Clients such as Roku were a particular target for SVB, as they posed a challenge. They could soon become so big that other, more traditional, banks would be interested in them. Now, we can see the great length that SVB went to woo those customers, and it also highlights one problem with these non-traditional banks. If there was one thing that SVB wanted to do right, it was to treat its customers like royalty. SVB offered financial guidance, loans, and credit cards. Still, it went one step further by providing fine wine, all-expenses-paid ski trips, and other benefits no other bank would offer. All this to companies handing in the balance, which could fail or make it big in days. That was the thing with SVB, they didn't want to resemble big names like Goldman Sachs and their cutthroat attitude. Instead, the bank had always wanted to embrace empathy towards the small scrappy companies. Unfortunately, believing so much in one client, and one client alone, meant all the eggs were in one basket, and now we know how it played out.
This obsession wasn't only about clients. Some experts say, and I agree, that this startup culture could've hampered the bank's chances to decide adequately and promptly. As an example, let's see how SVB ran internally and how it also affected its decision. The bank was fascinated by remote work, even when the rest of the world was already changing this paradigm. There's nothing wrong with remote work, but the devil is the details, and it could've played a big part.

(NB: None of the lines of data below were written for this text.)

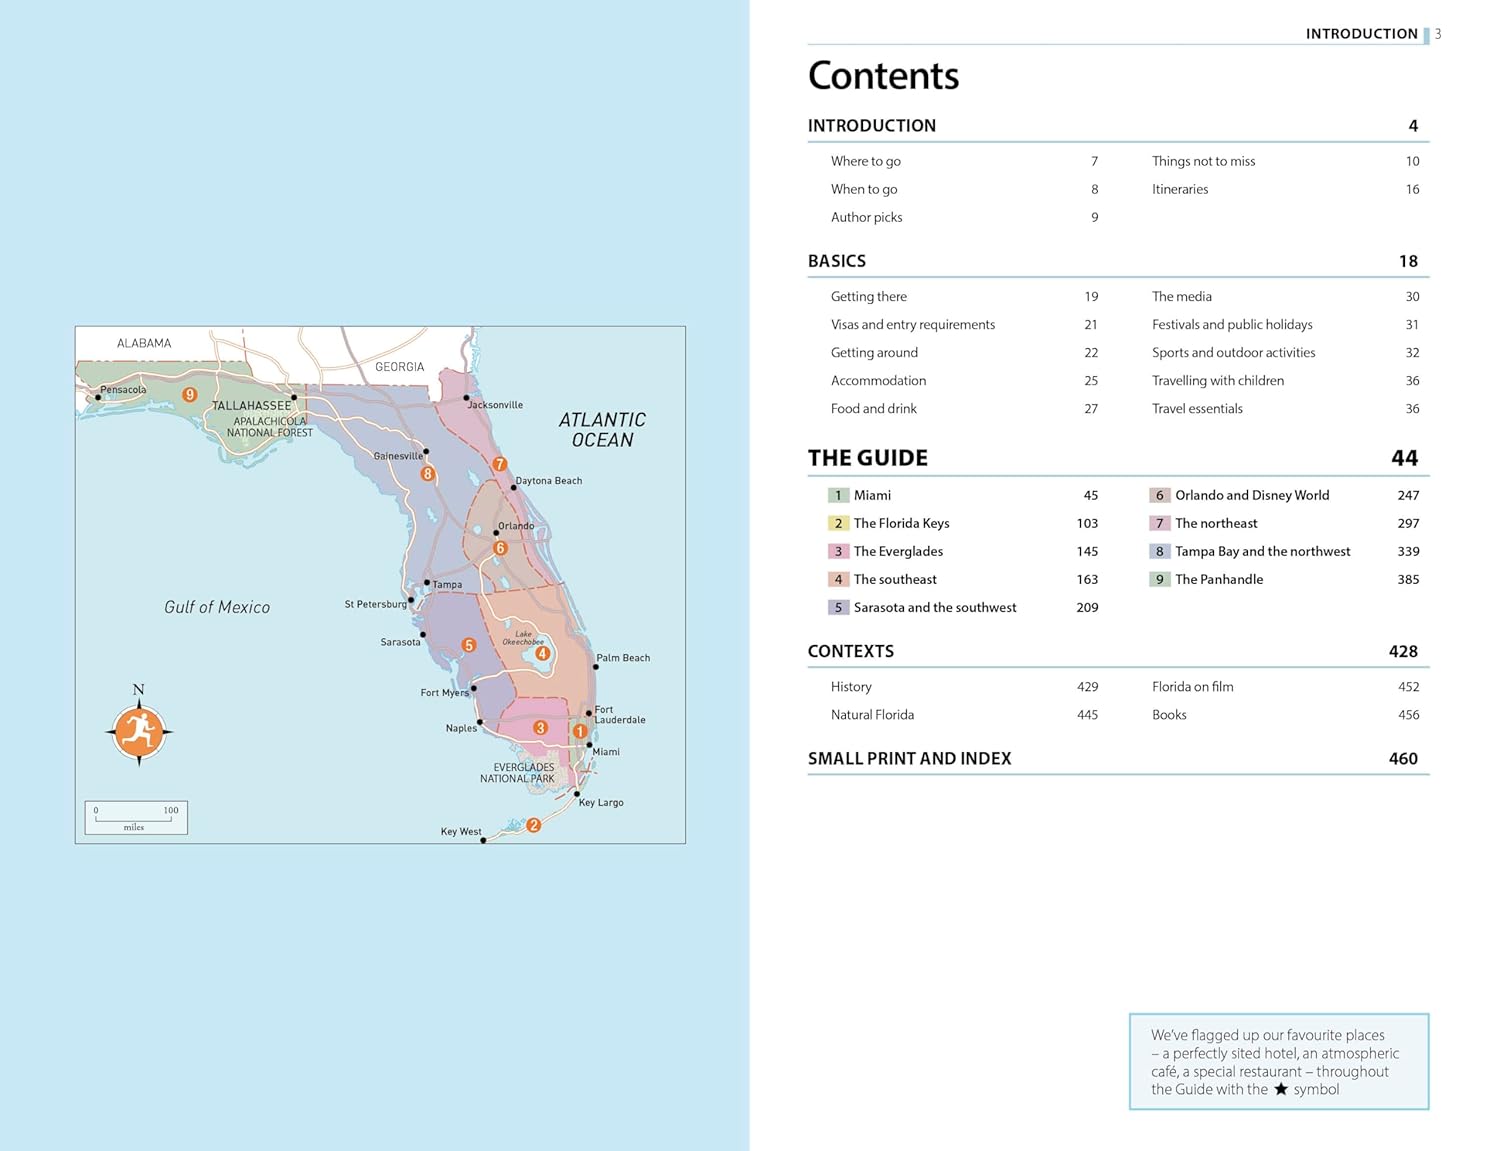Click map marker 8 near Gainesville
The width and height of the screenshot is (1500, 1151).
[x=428, y=474]
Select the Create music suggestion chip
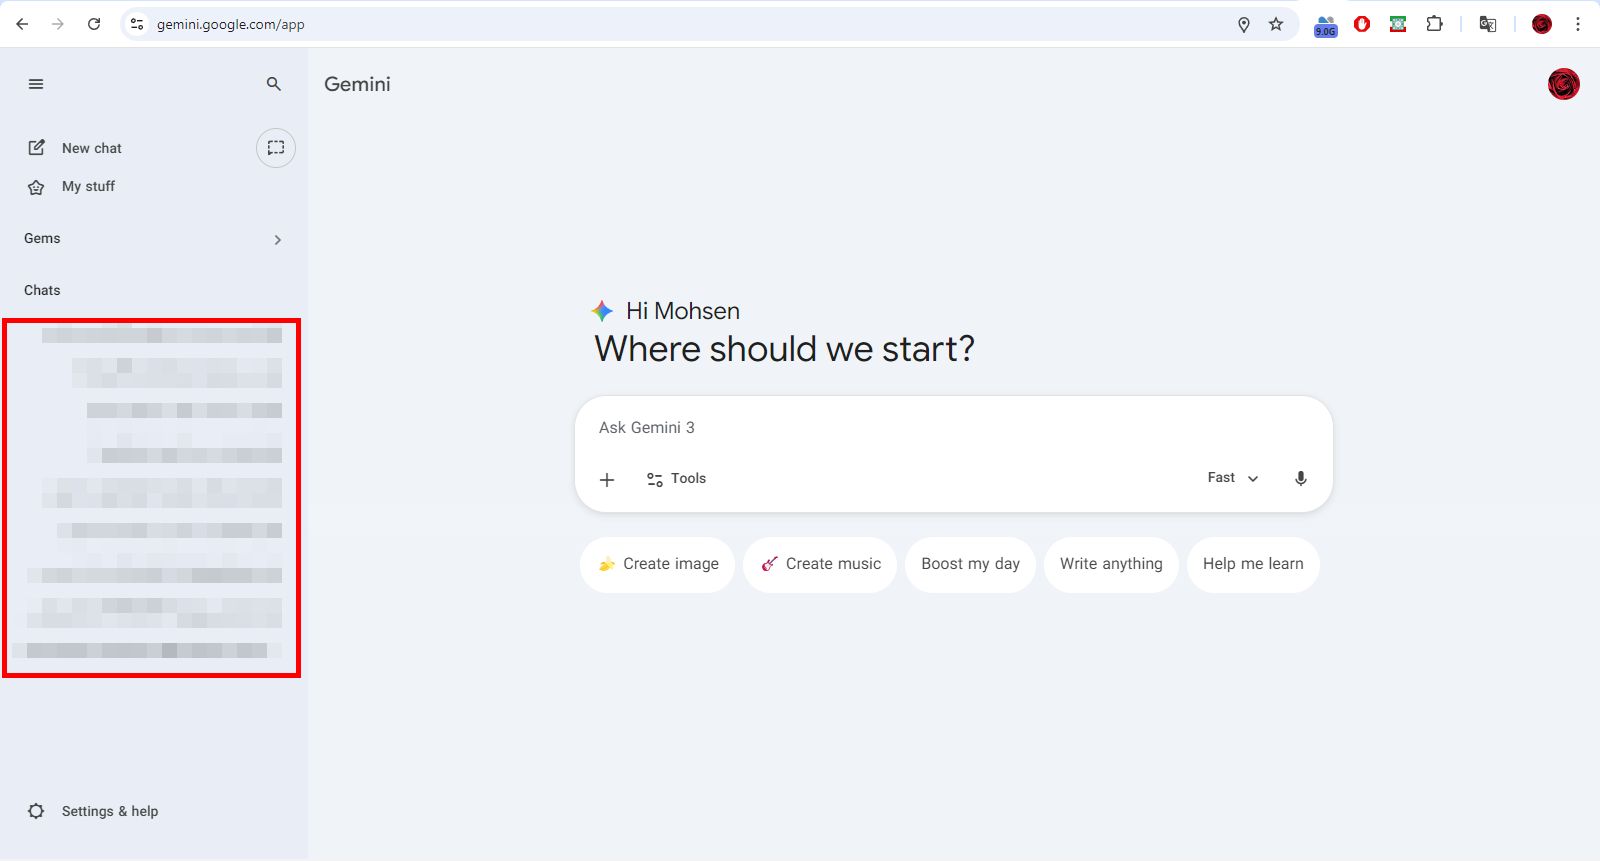Image resolution: width=1600 pixels, height=861 pixels. coord(820,564)
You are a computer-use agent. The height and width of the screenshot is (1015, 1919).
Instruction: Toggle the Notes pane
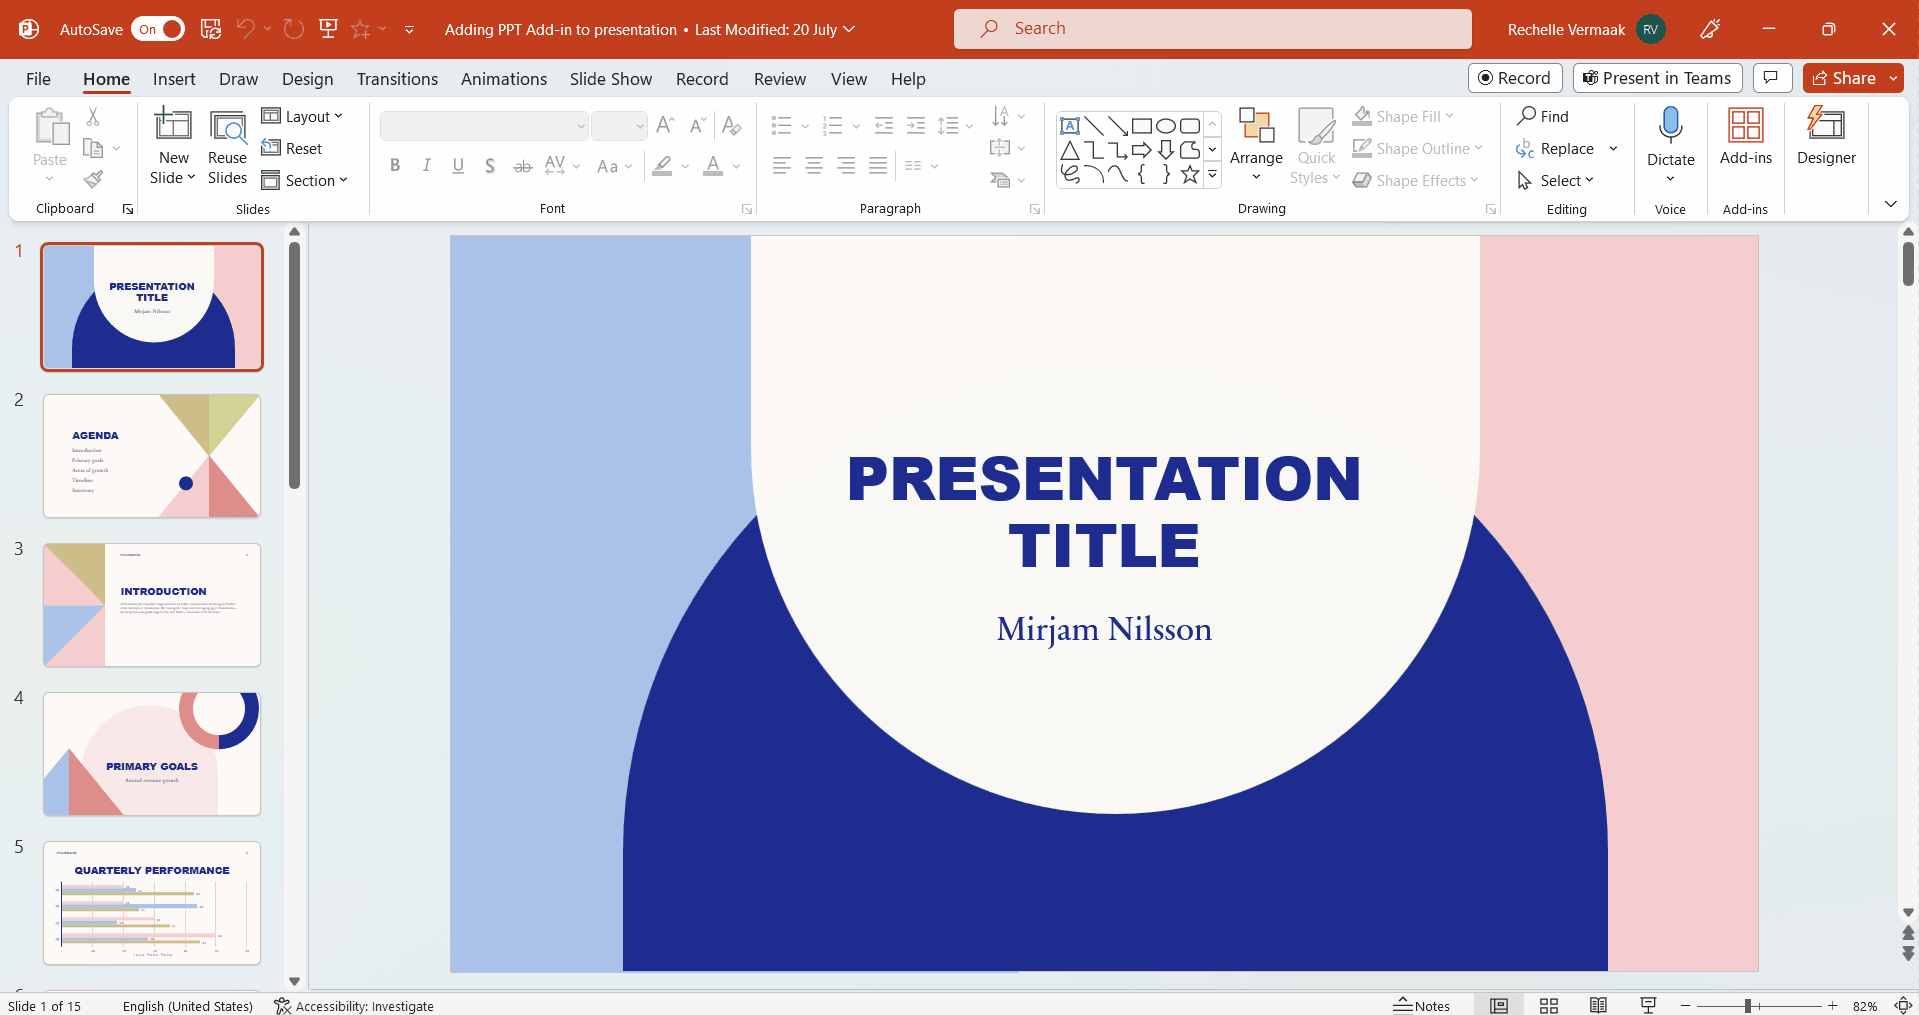tap(1422, 1006)

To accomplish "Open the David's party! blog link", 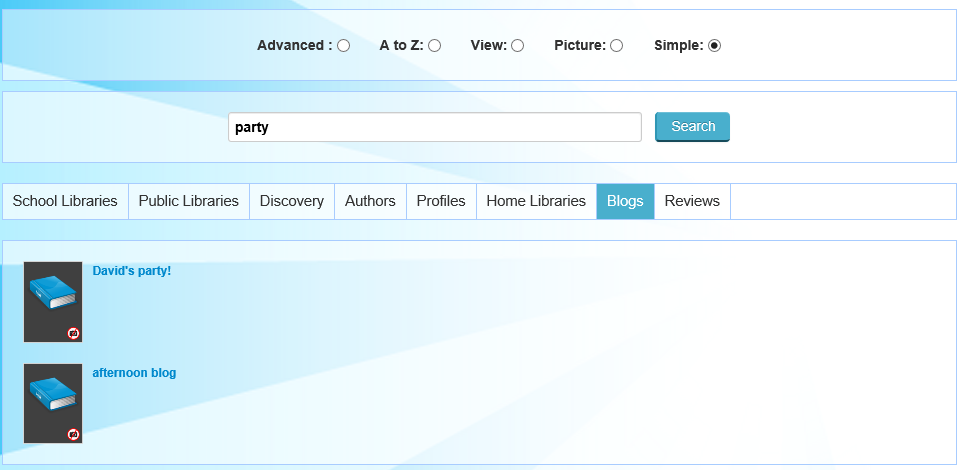I will coord(132,271).
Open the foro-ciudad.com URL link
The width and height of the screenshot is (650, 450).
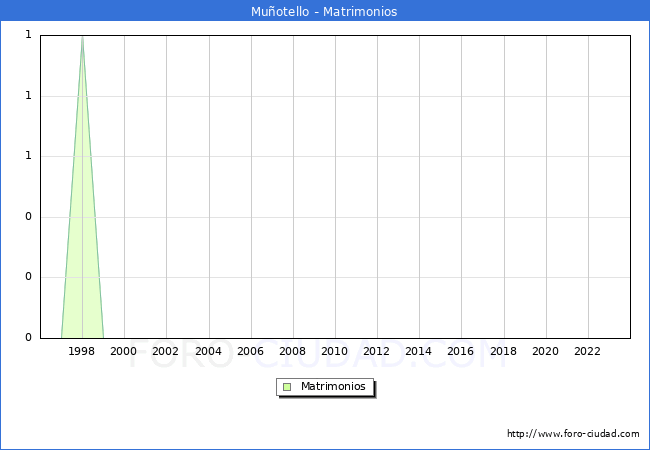tap(573, 434)
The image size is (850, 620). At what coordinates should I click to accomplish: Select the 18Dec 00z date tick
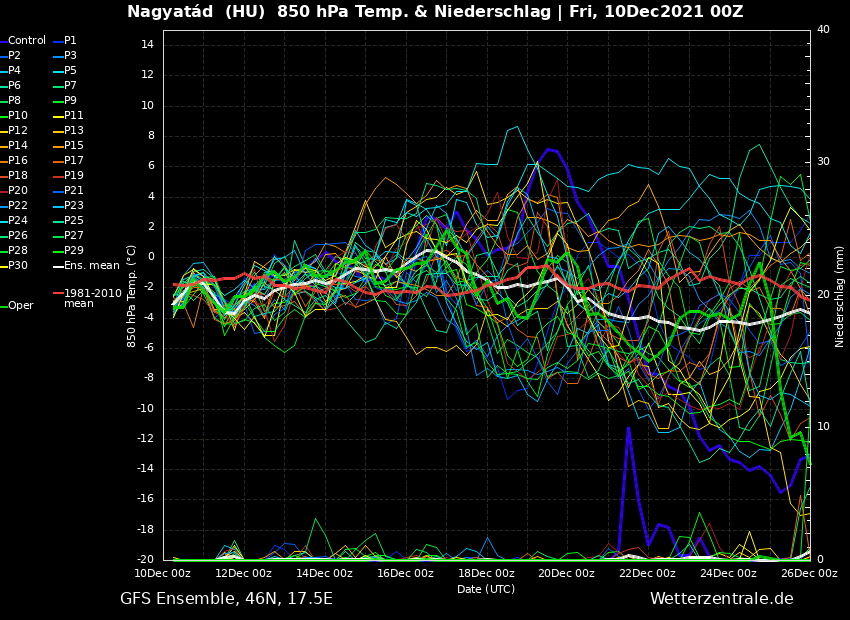click(486, 573)
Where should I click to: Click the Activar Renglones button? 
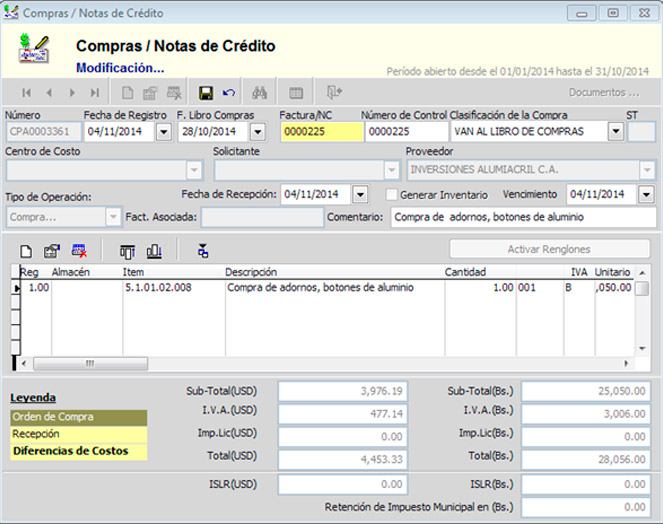[548, 249]
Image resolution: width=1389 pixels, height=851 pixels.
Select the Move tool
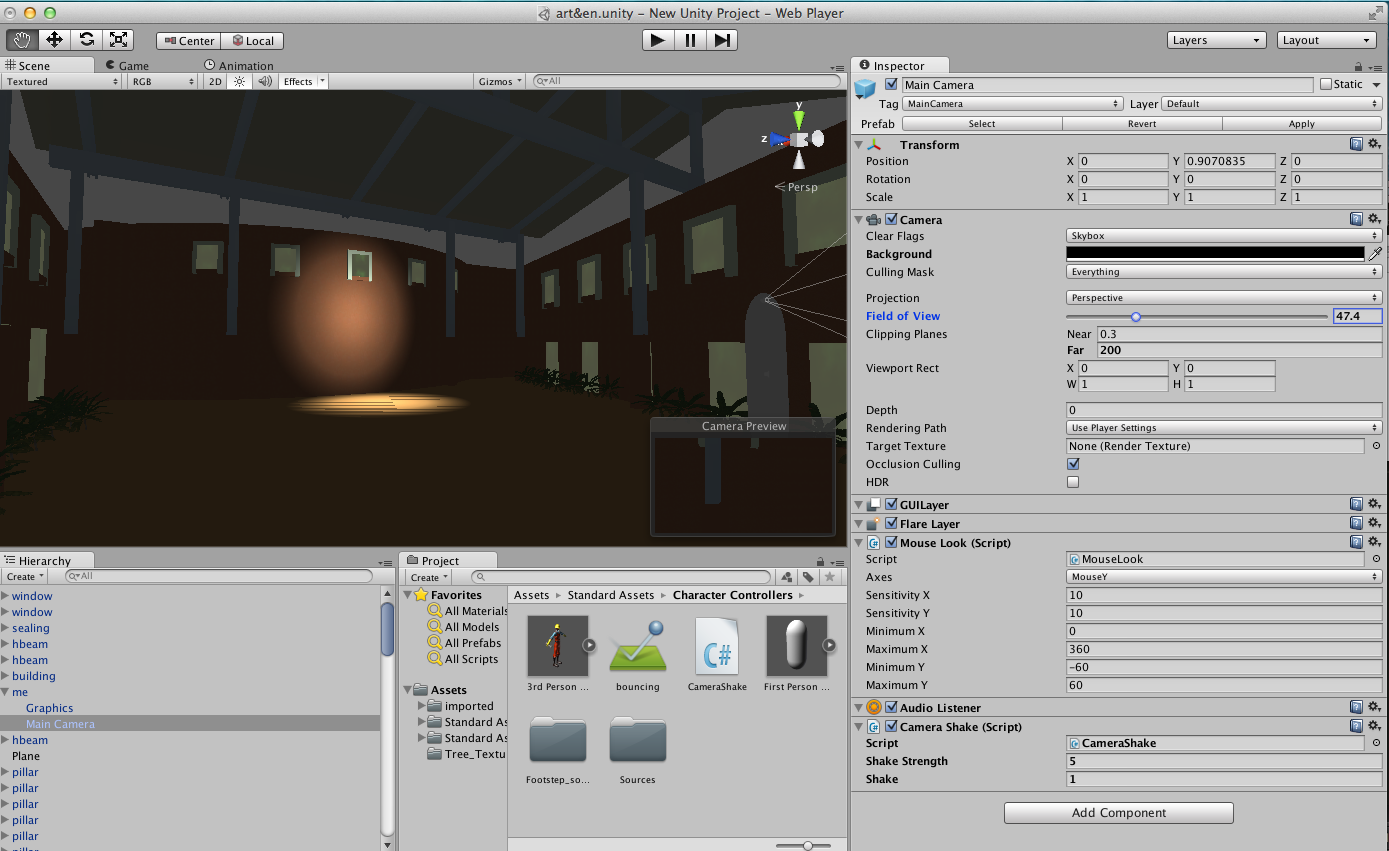[x=54, y=40]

During the bank run that would end SVB, the team was scattered across the country, with the CEO on the West Coast, sometimes as far as Hawaii, the risk officer in Washington, the president in Florida, and advisors in New York. The rest of the company was 100% remote, which would become a flaw for the bank. What's worse is that the bank had recognized in an annual report that its WFH culture could negatively affect its performance. All the while, this was a risk that the company was willing to take for its startups. From the outside, it looks like the riskiest move ever, but it made sense in the startup world. Still, its most prized customers, the small companies that relied on the bank to survive, are hanging perilously on balance.
For Kalb, and other founders like him, that culture might have gone a long way when securing funding. The promise of having someone like them makes them believe in their ideas, but now, the same appeal plays against them. As Silicon Valley Bank shuts its doors, thousands of startups are left wondering which will be the next bank that looks just like them, believes in them, and is different enough to provide stability.